Since $$E = \int{F dx}$$ then $$E = \int{v dp} = \frac{mv^2}{2}$$

which means that energy has units of $$\frac{kg*m^2}{s^2}$$

I googled "energy" to find out why it is defined in this way mathematically, but there were too many different types of energy and corresponding equations for me to figure out why this one you mention is general and what it refers to, specifically - let alone why the units are squared in this way.

 

[novop]

My choice of deriving kinetic potential was arbritary, but you can be assured that the units of energy are the same for all types. In all cases, energy is a quantity with units of force times distance. Why?

The definition of energy is $$E = \int{F dx}$$

Since the force "F" has units of Newtons, and $$1~N = 1~\frac{kg\cdot m}{s^2}}$$, and $$dx$$ has units of metres, then $$F dx$$ = $$\frac{kg*m^2}{s^2}$$.

The "squared units" are a direct consequence of how energy is defined. We could have called the quantity $$\int{F dx}$$ "spaghetti tuesday", but then you'd be asking why the units of "spaghetti tuesday" are what they are.

 

[HallsofIvy]

No, no, no! It is the numbers that are squared. The fact that they are speeds is irrelevant to the arithmetic.

 

[brainstorm]

The "squared units" are a direct consequence of how energy is defined. We could have called the quantity $$\int{F dx}$$ "spaghetti tuesday", but then you'd be asking why the units of "spaghetti tuesday" are what they are.

What is your point with your "spaghetti tuesday" comment? That physics terms are arbitrary names for relationships between arbitrary empirical data? I don't see how you can defend that. Force over a distance is "work," I thought. Energy is defined as the potential to do work but I don't think it is the same thing as work itself because potential energy doesn't occur over a distance, although the work it causes occurs over a distance.
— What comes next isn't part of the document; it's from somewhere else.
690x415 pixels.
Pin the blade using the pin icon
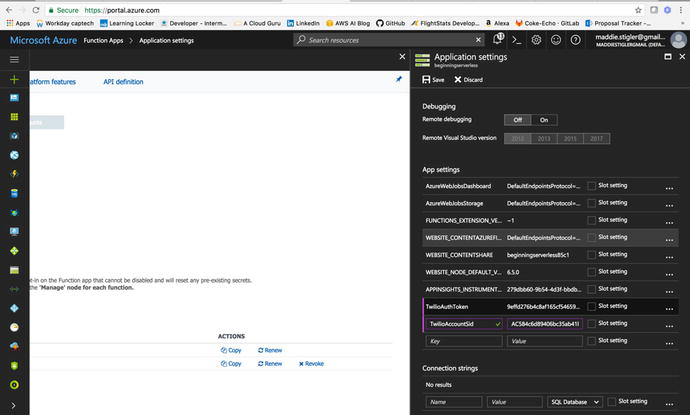click(399, 79)
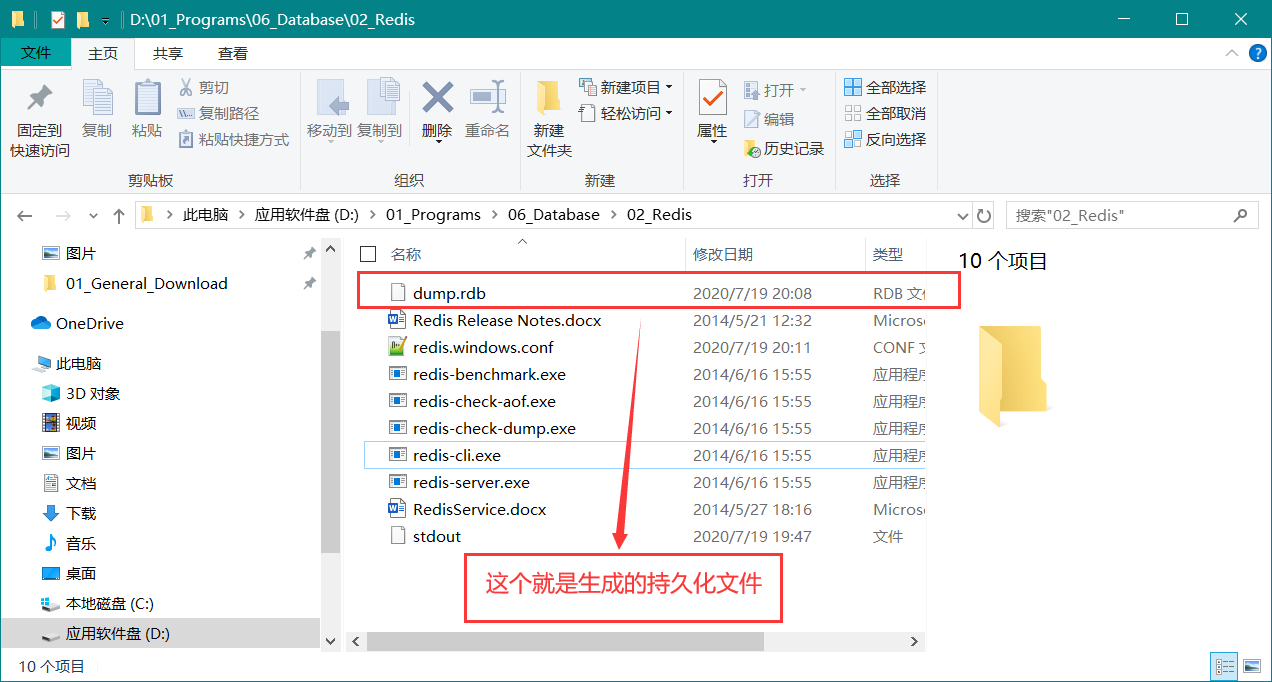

Radiation does seem to be a form of potential energy as long as it is not interacting with matter, though, doesn't it?

So, if I understand the logic of definitions, force is an intensity that only becomes practically applied when it is exerted in the form of motion as work, unless it is stored in a relatively static system as potential. I suppose the tricky thing with light, and maybe you could also say this about objects orbiting or otherwise moving in a frictionless state, is that it is moving without exerting work - so those would be forms of potential energy with velocity.

So for objects with mass, velocity results in momentum. But for radiation without mass, energy exists as potential for momentum once matter is contacted and interacted with. So is all E=MC^2 really says that the potential work done by radiation is equal to the momentum of a corresponding amount of mass moving at the speed of light? That doesn't seem to make sense since mass can't move at the speed of light and if it would, it would require infinite energy/momentum, right? But it does make sense insofar as radiation is a conduit for momentum/work across a distance without a material medium. In other words, is it basically saying that radiation teleports momentum/work at the speed of massless waves/particles?

Now I'm still wondering about the relationship between the actual speed of propagation and the momentum transmitted, but that's a different thread.

 

[novop]

My point was just to use a little hyperbole to attempt to get my point across. The bottom line is that it doesn't make sense to expect momentum and energy to have the same units, they are fundamentally different quantities. Besides this, you've really confused yourself. Work is in fact defined as the capacity to change energy. Any change in energy is done by work. I don't really know how to respond to the rest of your post, I'll let someone else.